§ **Série de consignes**
**1)** D'après l'extrait sur les kiseru, de combien de parties se compose un rau kiseru, et lesquelles ?
**2)** Transcrivez fidèlement le passage de l'extrait sur les kiseru qui va de « Le tabako-ire et » jusqu'à « forment un renflement. ».
**3)** Résumez l'extrait sur les kiseru en deux phrases.

§ **Texte à lire**
________________________
Le tabako-ire et le kiseru-ire sont indépendants et ne sont pas obligatoirement attachés l’un à l’autre et parfois, ils ne sont même pas assortis.

  • Rau kiseru (羅宇きせる ou rau giseru 羅宇ぎせる) : kiseru comportant trois parties (suikuchi, rau, gankubi), à la différence des nobe kiseru d’un seul tenant,
    • joshin (女信) : sorte de rau kiseru très répandu,
    • sekishū (石州) : modèle le plus simple et le plus répandu des rau kiseru, du célèbre maître de thé japonais Sekishū qui affectionnait cette forme,
    • kōdaiji (光大寺) : rau kiseru dont les embouts forment un renflement.
  • Nobe kiseru (延べきせる ou nobe giseru, 延べぎせる) : kiseru simple d’un seul tenant, entièrement en métal. Nobe signifie qu’il s’agit d’un kiseru fabriqué à partir d’une plaque de métal. Objet de luxe développé durant l’époque d’Edo.
________________________
§ **Extrait de données**
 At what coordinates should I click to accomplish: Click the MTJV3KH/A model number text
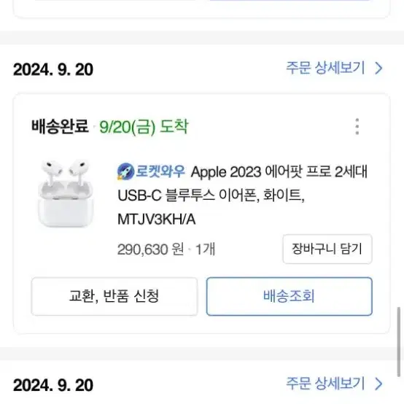coord(156,220)
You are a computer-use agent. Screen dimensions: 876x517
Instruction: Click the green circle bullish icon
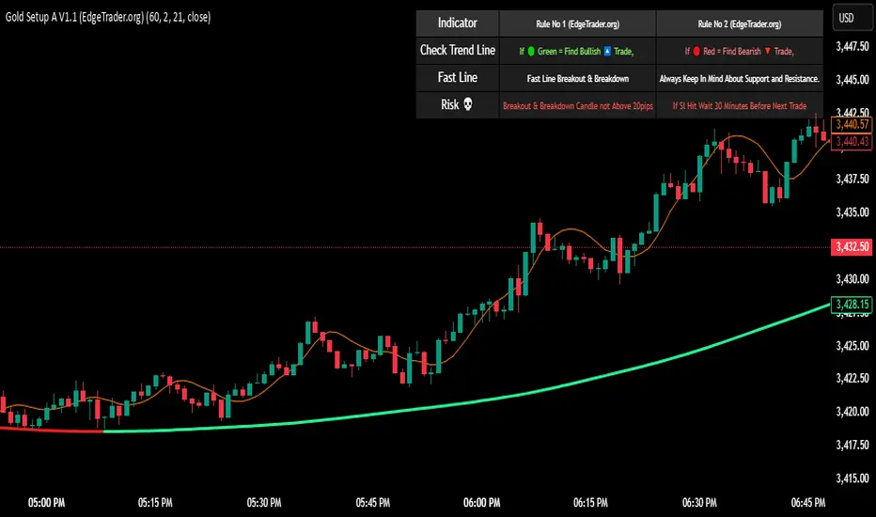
________________________
§ **Exercice corrigé**
**1)** Il se compose de trois parties : le suikuchi, le rau et le gankubi.

**2)**
Le tabako-ire et le kiseru-ire sont indépendants et ne sont pas obligatoirement attachés l’un à l’autre et parfois, ils ne sont même pas assortis.

  • Rau kiseru (羅宇きせる ou rau giseru 羅宇ぎせる) : kiseru comportant trois parties (suikuchi, rau, gankubi), à la différence des nobe kiseru d’un seul tenant,
    • joshin (女信) : sorte de rau kiseru très répandu,
    • sekishū (石州) : modèle le plus simple et le plus répandu des rau kiseru, du célèbre maître de thé japonais Sekishū qui affectionnait cette forme,
    • kōdaiji (光大寺) : rau kiseru dont les embouts forment un renflement.

**3)** Le tabako-ire et le kiseru-ire sont indépendants : ils ne sont pas obligatoirement attachés l'un à l'autre et parfois pas même assortis. Le rau kiseru comporte trois parties et se décline notamment en joshin, sekishū et kōdaiji, tandis que le nobe kiseru, d'un seul tenant et entièrement en métal, est un objet de luxe développé durant l'époque d'Edo.